____ Provided data

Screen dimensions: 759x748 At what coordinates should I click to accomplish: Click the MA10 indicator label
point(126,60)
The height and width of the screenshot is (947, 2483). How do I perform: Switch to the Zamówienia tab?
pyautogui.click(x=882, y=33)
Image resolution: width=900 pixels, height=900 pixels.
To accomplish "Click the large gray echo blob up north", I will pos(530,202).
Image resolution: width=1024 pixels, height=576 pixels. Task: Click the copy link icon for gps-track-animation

________

The task: If a line in the records above holds the string "Image", copy it.

Exercise answer:
Image resolution: width=900 pixels, height=900 pixels.
Image resolution: width=1024 pixels, height=576 pixels. Task: Click the copy link icon for gps-track-animation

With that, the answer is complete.